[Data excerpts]
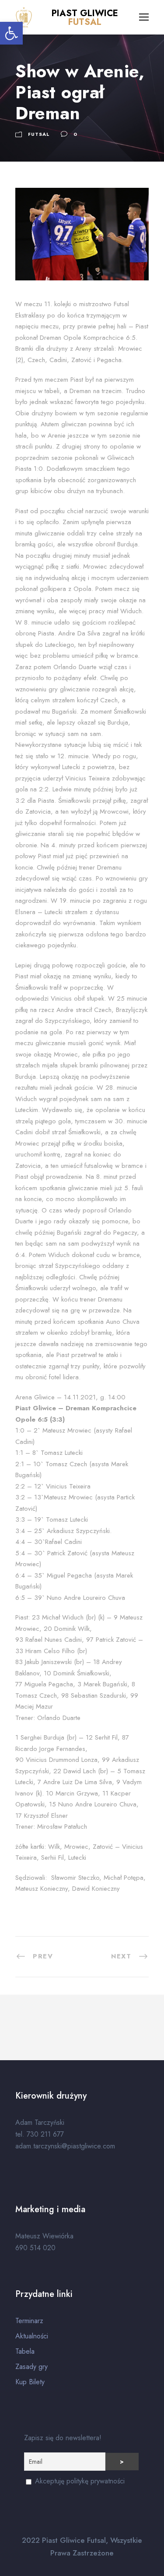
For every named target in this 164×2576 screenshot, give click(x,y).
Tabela (25, 2351)
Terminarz (29, 2321)
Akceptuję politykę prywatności (79, 2481)
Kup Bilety (30, 2382)
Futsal (39, 134)
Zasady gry (31, 2367)
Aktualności (31, 2336)
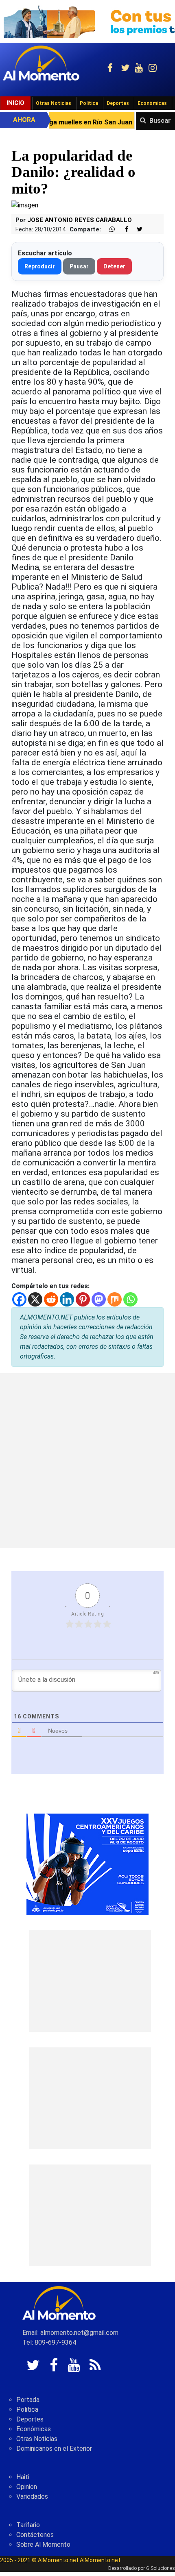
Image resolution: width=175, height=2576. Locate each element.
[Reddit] (51, 1299)
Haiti (22, 2477)
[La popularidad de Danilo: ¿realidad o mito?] (24, 205)
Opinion (26, 2487)
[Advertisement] (87, 1460)
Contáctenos (35, 2535)
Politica (27, 2409)
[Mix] (114, 1299)
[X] (35, 1299)
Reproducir (39, 266)
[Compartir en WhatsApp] (109, 229)
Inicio (15, 103)
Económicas (152, 103)
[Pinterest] (83, 1299)
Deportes (118, 103)
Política (89, 103)
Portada (27, 2400)
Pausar (79, 266)
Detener (114, 266)
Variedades (32, 2496)
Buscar (160, 120)
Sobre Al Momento (43, 2544)
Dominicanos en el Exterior (54, 2448)
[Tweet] (136, 229)
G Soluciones (160, 2568)
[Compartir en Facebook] (122, 229)
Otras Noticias (53, 103)
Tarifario (28, 2525)
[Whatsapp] (130, 1299)
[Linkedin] (67, 1299)
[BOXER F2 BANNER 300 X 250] (87, 1864)
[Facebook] (19, 1299)
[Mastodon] (99, 1299)
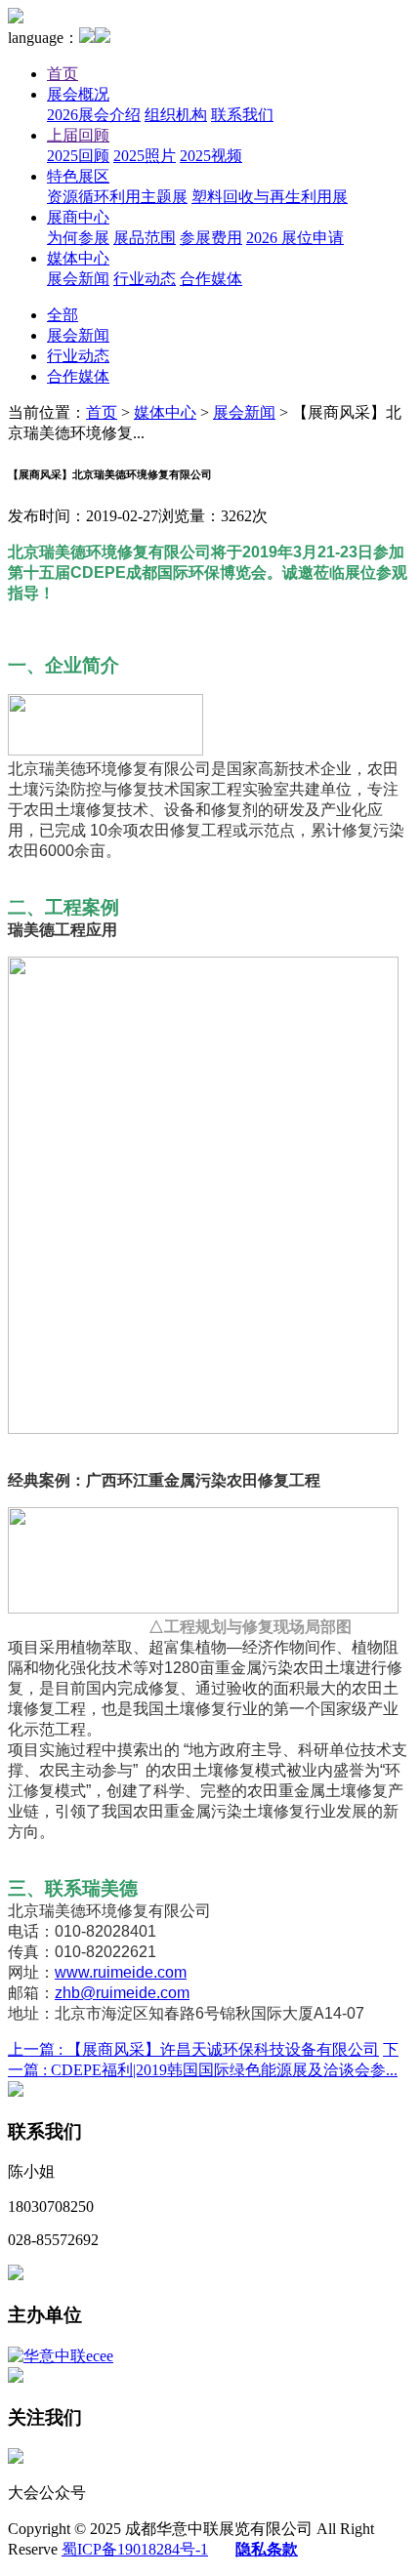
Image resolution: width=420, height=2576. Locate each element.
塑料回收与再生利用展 (269, 196)
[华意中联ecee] (60, 2356)
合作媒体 (211, 278)
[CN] (87, 37)
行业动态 (144, 278)
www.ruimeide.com (121, 1972)
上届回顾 (78, 135)
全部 (62, 315)
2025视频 (211, 155)
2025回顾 (78, 155)
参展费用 (211, 237)
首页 (62, 73)
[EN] (102, 37)
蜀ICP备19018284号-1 (135, 2549)
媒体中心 (78, 258)
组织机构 (176, 114)
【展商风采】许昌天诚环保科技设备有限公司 (193, 2049)
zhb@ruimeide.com (122, 1992)
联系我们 (242, 114)
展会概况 (78, 94)
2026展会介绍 (94, 114)
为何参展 (78, 237)
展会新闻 (78, 278)
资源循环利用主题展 (117, 196)
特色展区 (78, 176)
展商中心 (78, 217)
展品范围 (144, 237)
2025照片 (144, 155)
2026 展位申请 (295, 237)
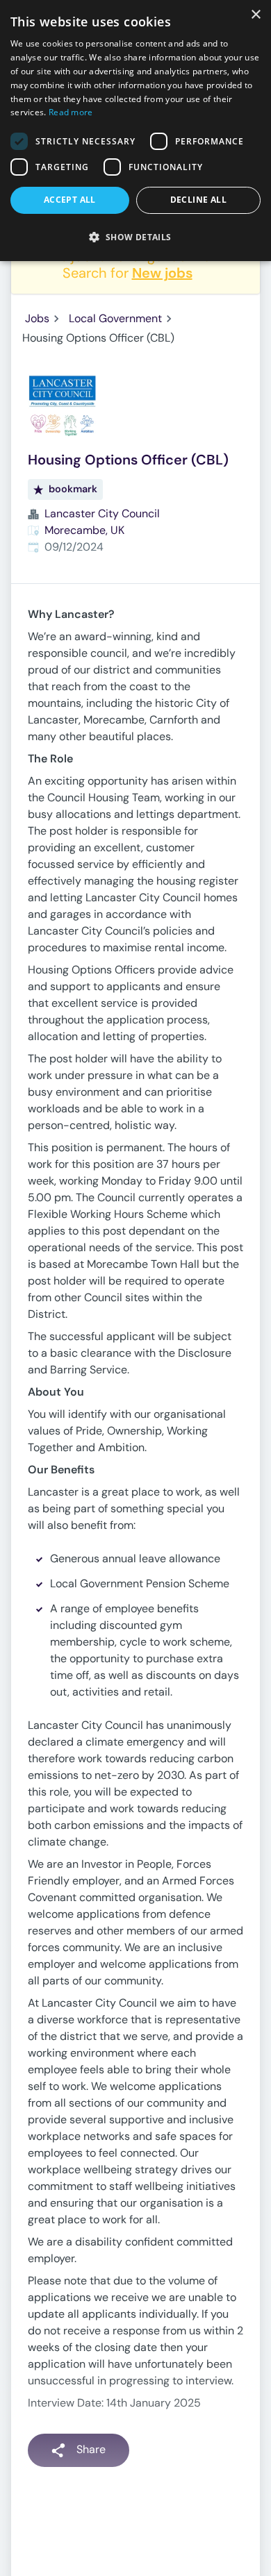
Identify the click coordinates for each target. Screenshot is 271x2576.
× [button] (255, 15)
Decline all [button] (198, 200)
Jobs (37, 318)
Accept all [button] (70, 200)
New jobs (162, 273)
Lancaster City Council (102, 513)
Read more (71, 112)
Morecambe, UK (84, 530)
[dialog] (135, 130)
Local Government (115, 318)
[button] (135, 236)
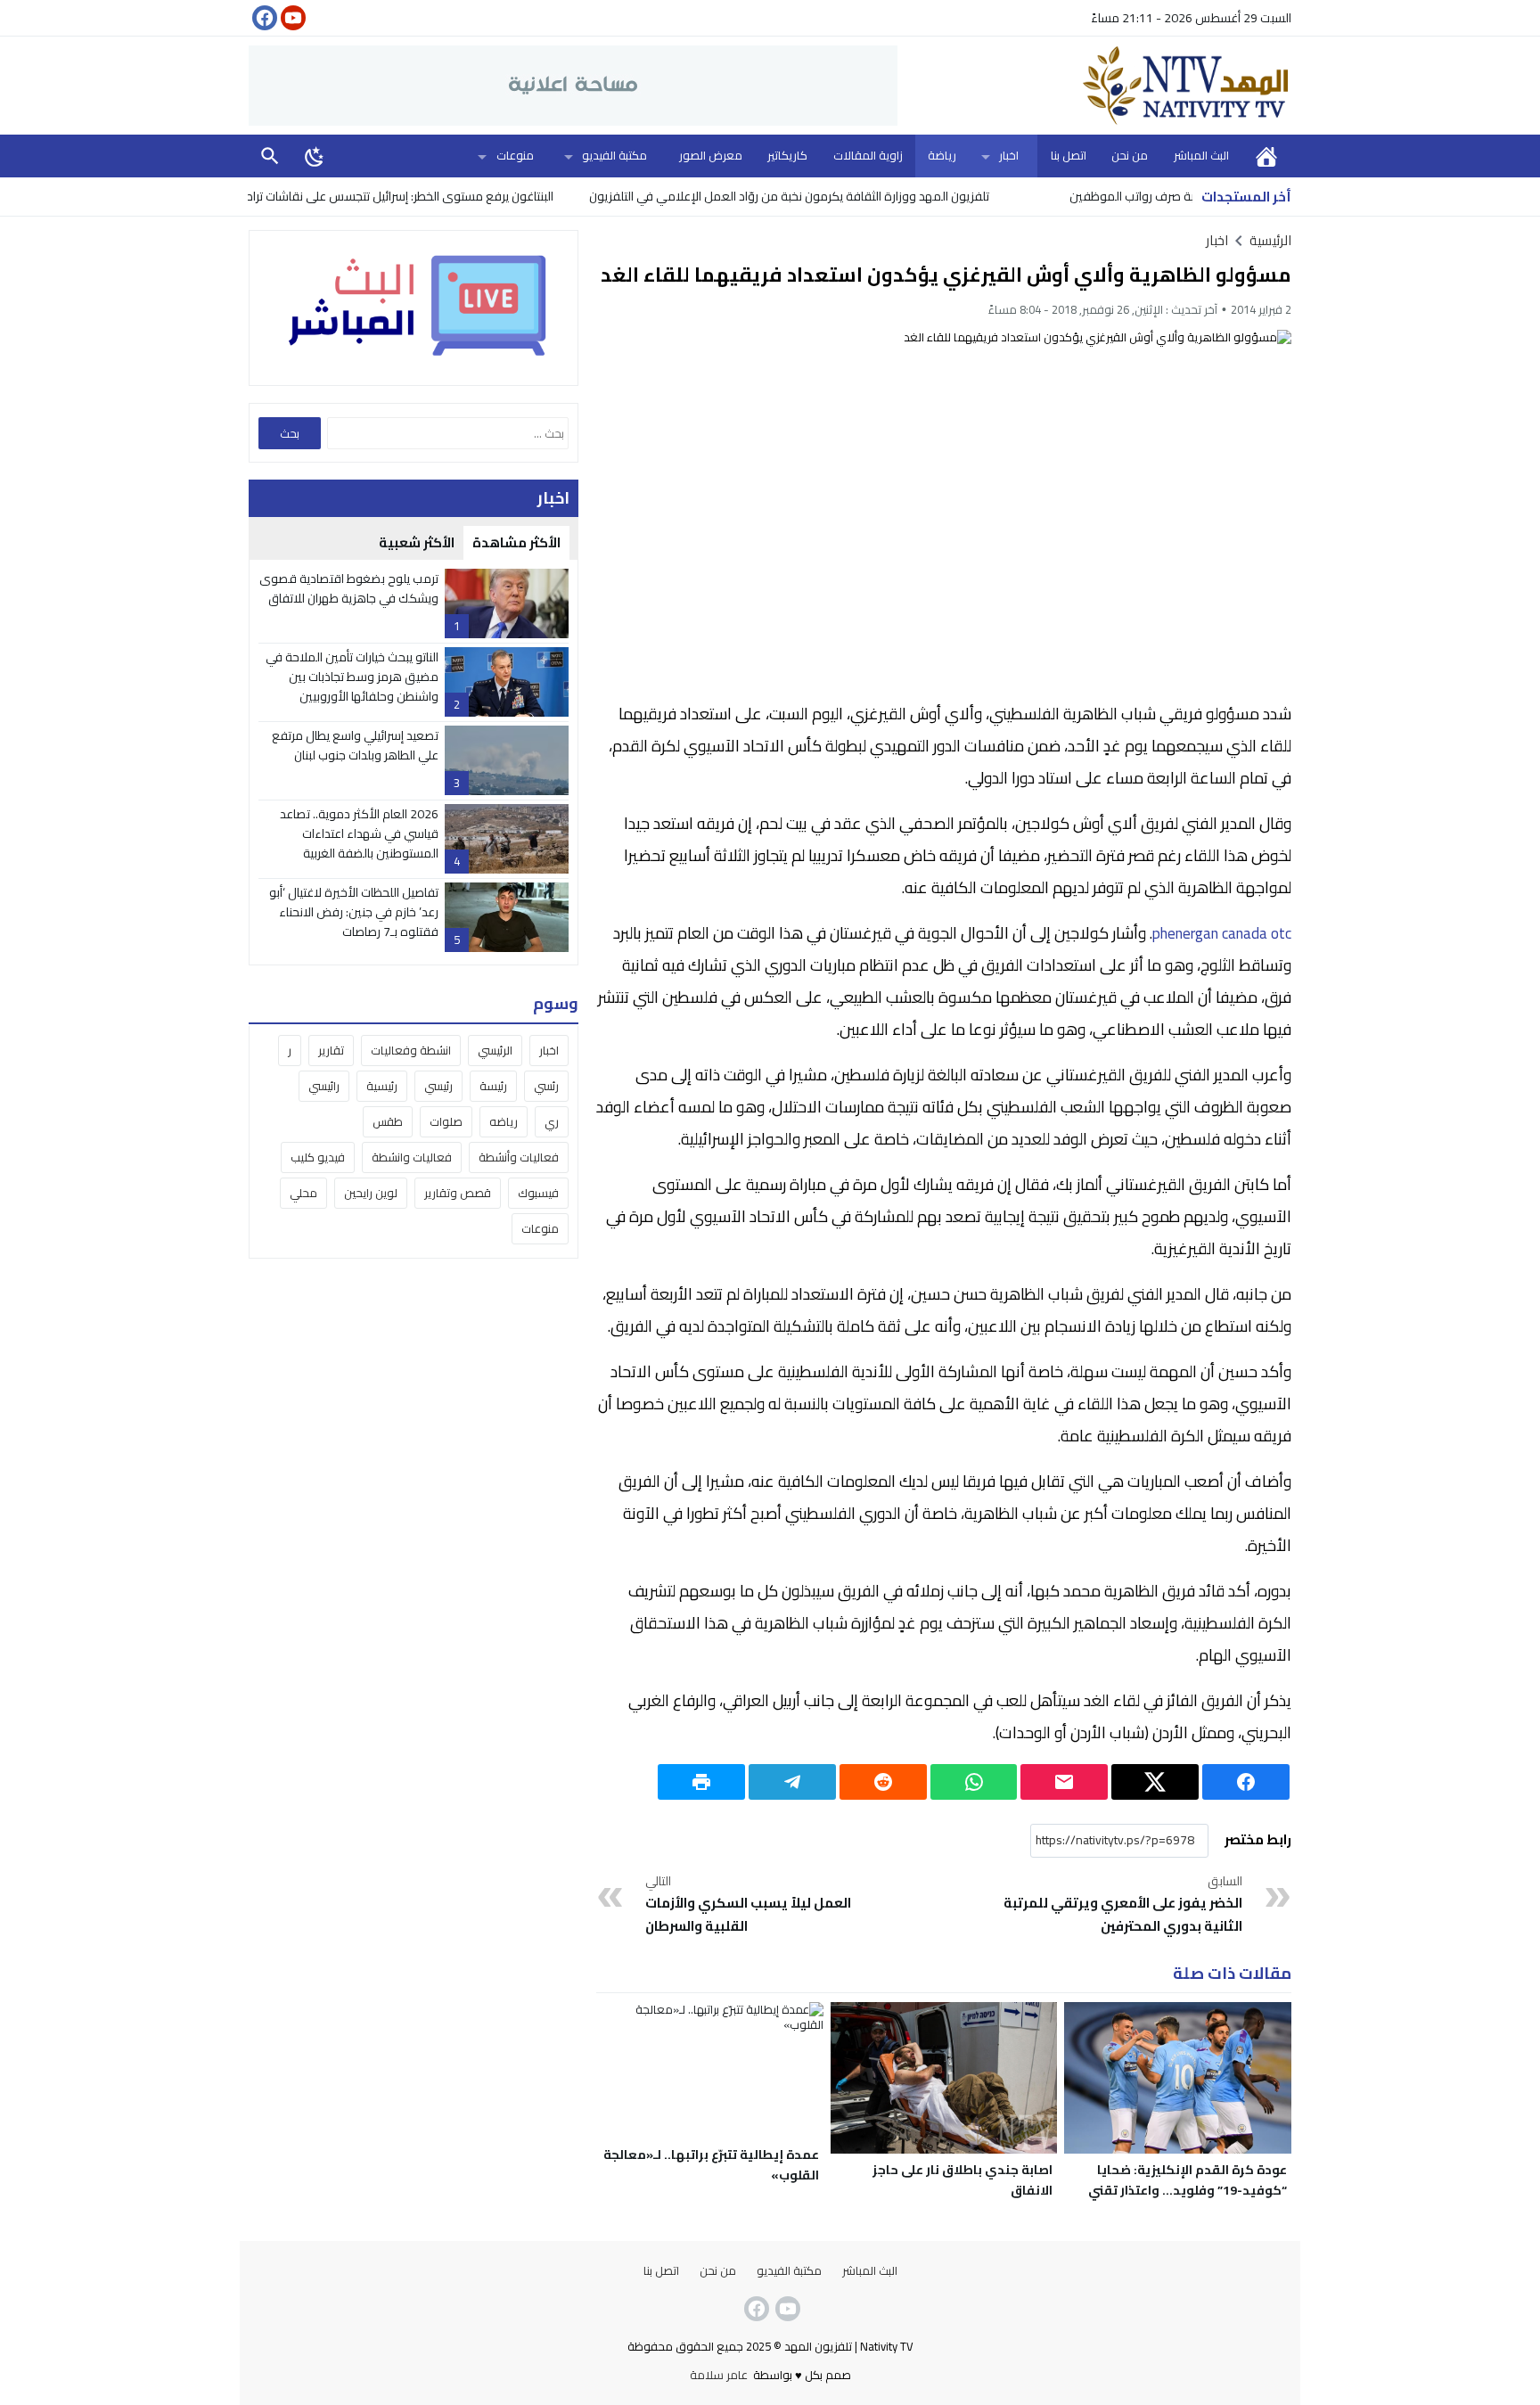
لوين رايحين (370, 1192)
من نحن (1129, 155)
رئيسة (493, 1085)
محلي (303, 1192)
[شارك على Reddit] (883, 1782)
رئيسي (438, 1085)
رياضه (503, 1121)
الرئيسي (495, 1050)
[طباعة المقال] (701, 1782)
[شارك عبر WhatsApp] (974, 1782)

◆ Task instructions:
What you return should be only the exact lines from the top of the entries through the line with "www.ruimeide.com (121, 1972)", minus the pictures.

◆ Problem solution:
For every named target in this 164×2576 screenshot, give click(x,y).
Tabela (25, 2351)
Terminarz (29, 2321)
Akceptuję politykę prywatności (79, 2481)
Kup Bilety (30, 2382)
Futsal (39, 134)
Zasady gry (31, 2367)
Aktualności (31, 2336)
Image resolution: width=175, height=2576. Locate each element.
[Reddit] (51, 1299)
Haiti (22, 2477)
[La popularidad de Danilo: ¿realidad o mito?] (24, 205)
Opinion (26, 2487)
[Advertisement] (87, 1460)
Contáctenos (35, 2535)
Politica (27, 2409)
[Mix] (114, 1299)
[X] (35, 1299)
Reproducir (39, 266)
[Compartir en WhatsApp] (109, 229)
Inicio (15, 103)
Económicas (152, 103)
[Pinterest] (83, 1299)
Deportes (118, 103)
Política (89, 103)
Portada (27, 2400)
Pausar (79, 266)
Detener (114, 266)
Variedades (32, 2496)
Buscar (160, 120)
Sobre Al Momento (43, 2544)
Dominicanos en el Exterior (54, 2448)
[Tweet] (136, 229)
G Soluciones (160, 2568)
[Compartir en Facebook] (122, 229)
Otras Noticias (53, 103)
Tarifario (28, 2525)
[Whatsapp] (130, 1299)
[Linkedin] (67, 1299)
[BOXER F2 BANNER 300 X 250] (87, 1864)
[Facebook] (19, 1299)
[Mastodon] (99, 1299)
Image resolution: width=420, height=2576. Locate each element.
塑料回收与再生利用展 (269, 196)
[华意中联ecee] (60, 2356)
合作媒体 (211, 278)
[CN] (87, 37)
行业动态 (144, 278)
www.ruimeide.com (121, 1972)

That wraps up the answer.